> _PROMPT_: Repeat the lines below exactly as written, please, from the line with "For every named target in this 655×2576" to the line with "Телефон (354, 2352)", both lines included, and no others.

> _RECORDS SUPPLIED_:
────────

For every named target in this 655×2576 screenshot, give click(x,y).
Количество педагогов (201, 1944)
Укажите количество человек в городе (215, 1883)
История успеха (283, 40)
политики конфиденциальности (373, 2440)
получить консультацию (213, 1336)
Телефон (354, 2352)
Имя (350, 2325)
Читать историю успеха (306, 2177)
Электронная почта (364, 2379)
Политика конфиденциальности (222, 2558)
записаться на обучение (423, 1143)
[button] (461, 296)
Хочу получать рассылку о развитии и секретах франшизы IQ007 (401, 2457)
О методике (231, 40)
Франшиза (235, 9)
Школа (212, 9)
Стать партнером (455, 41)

────────

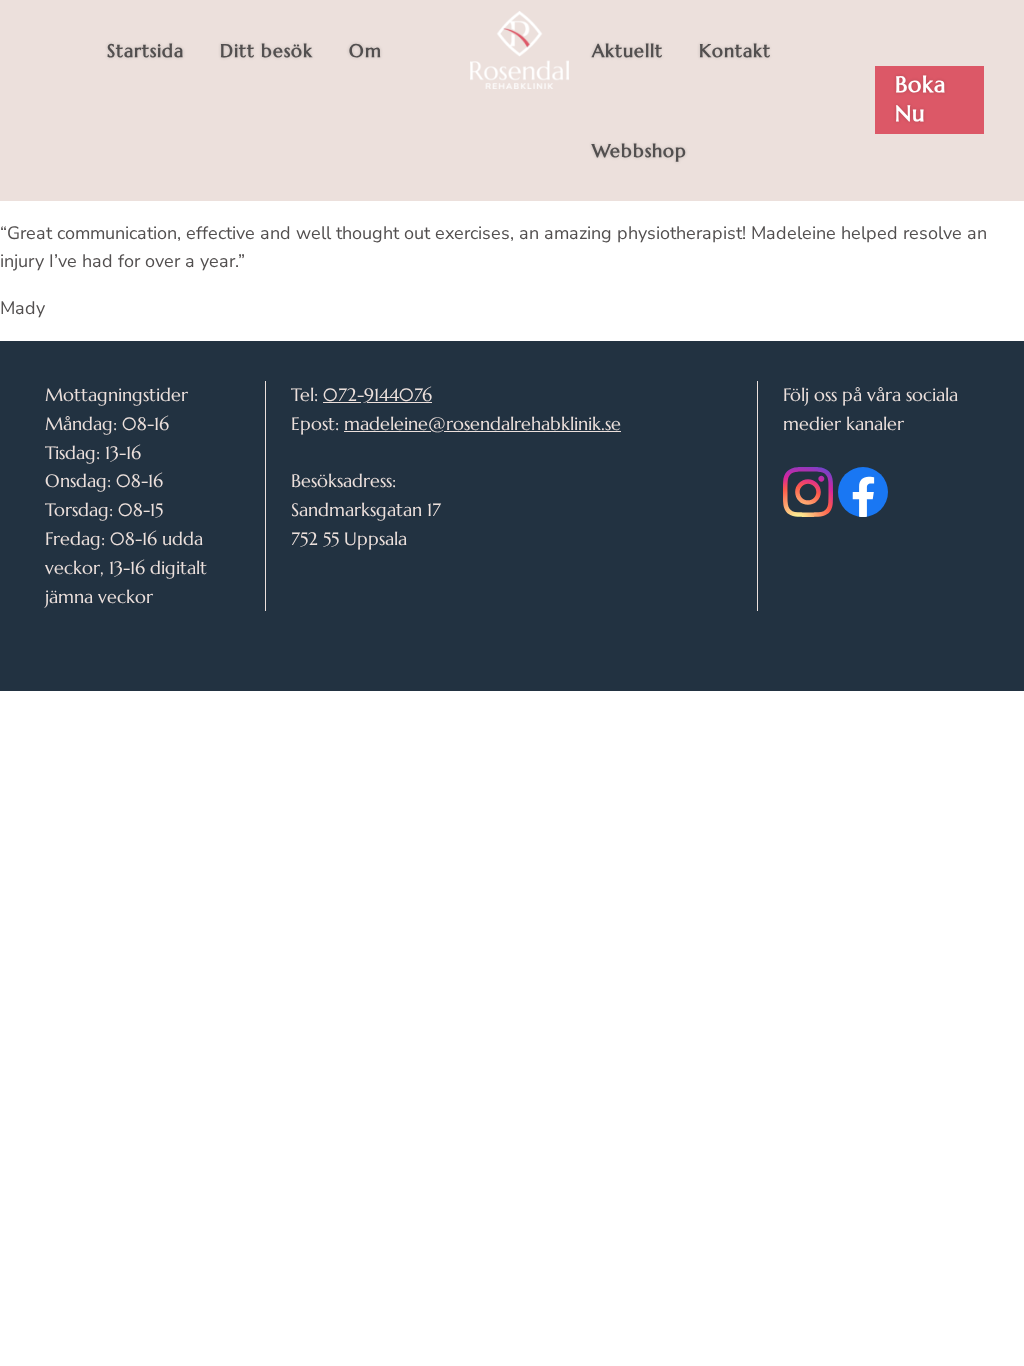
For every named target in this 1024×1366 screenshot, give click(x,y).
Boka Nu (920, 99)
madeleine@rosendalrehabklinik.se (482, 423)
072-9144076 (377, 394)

────────

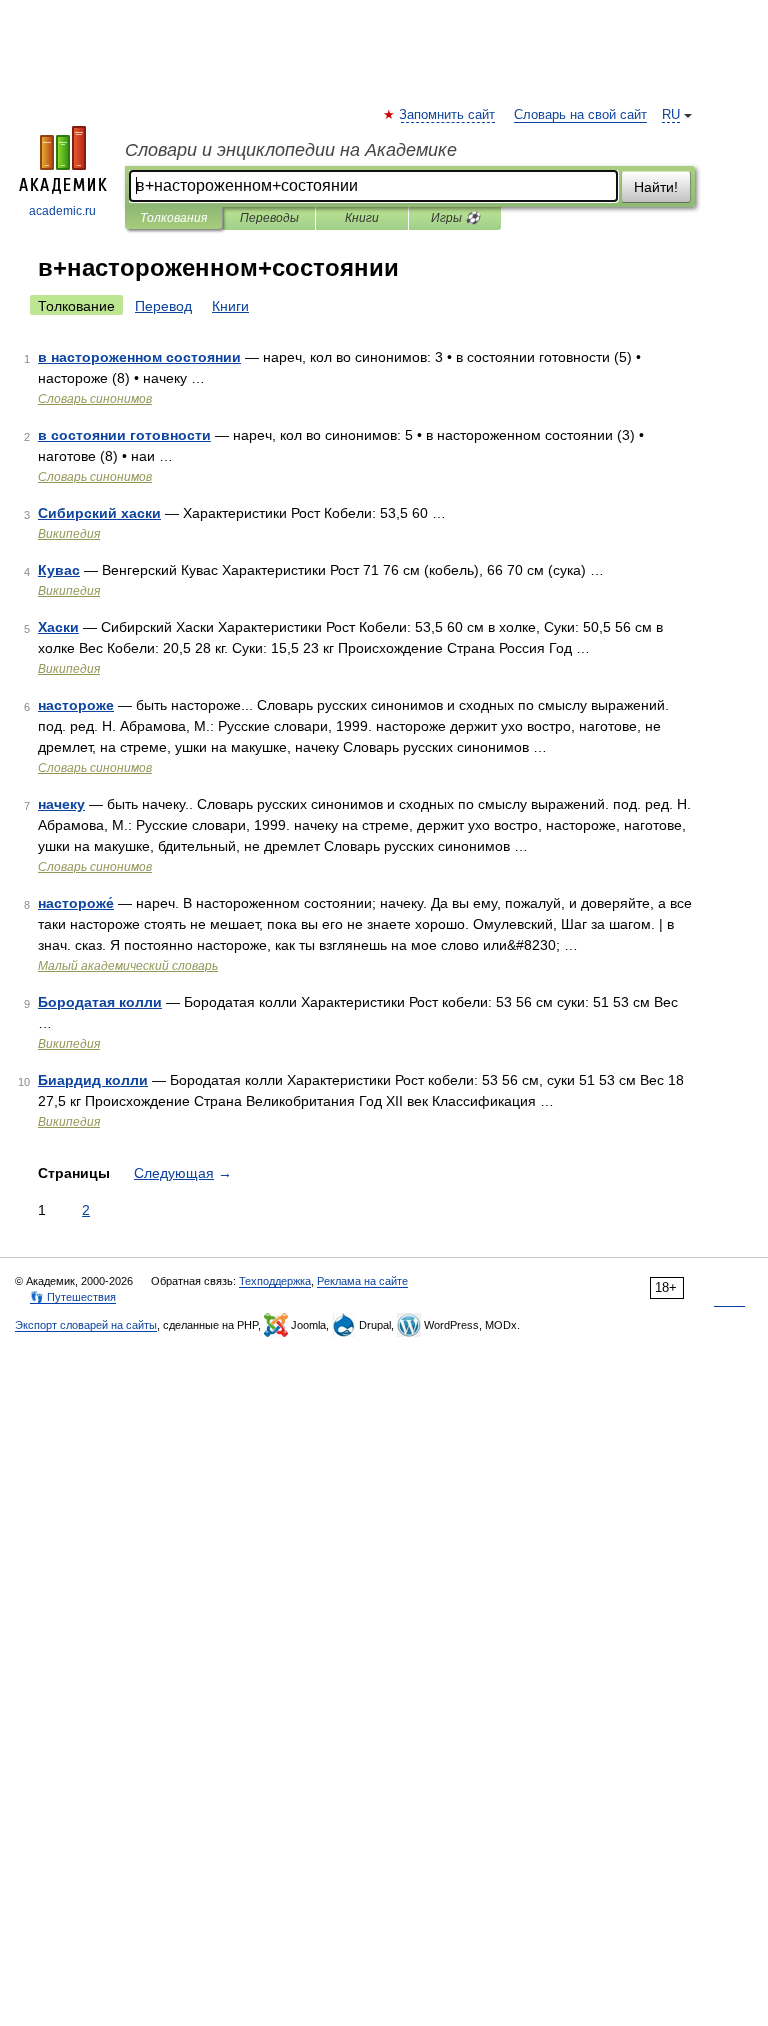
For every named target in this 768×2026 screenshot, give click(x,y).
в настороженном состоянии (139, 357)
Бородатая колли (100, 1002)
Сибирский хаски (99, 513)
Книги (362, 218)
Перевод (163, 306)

────────

> _THE COMPLETED TASK_:
For every named target in this 655×2576 screenshot, give click(x,y).
Количество педагогов (201, 1944)
Укажите количество человек в городе (215, 1883)
История успеха (283, 40)
политики конфиденциальности (373, 2440)
получить консультацию (213, 1336)
Телефон (354, 2352)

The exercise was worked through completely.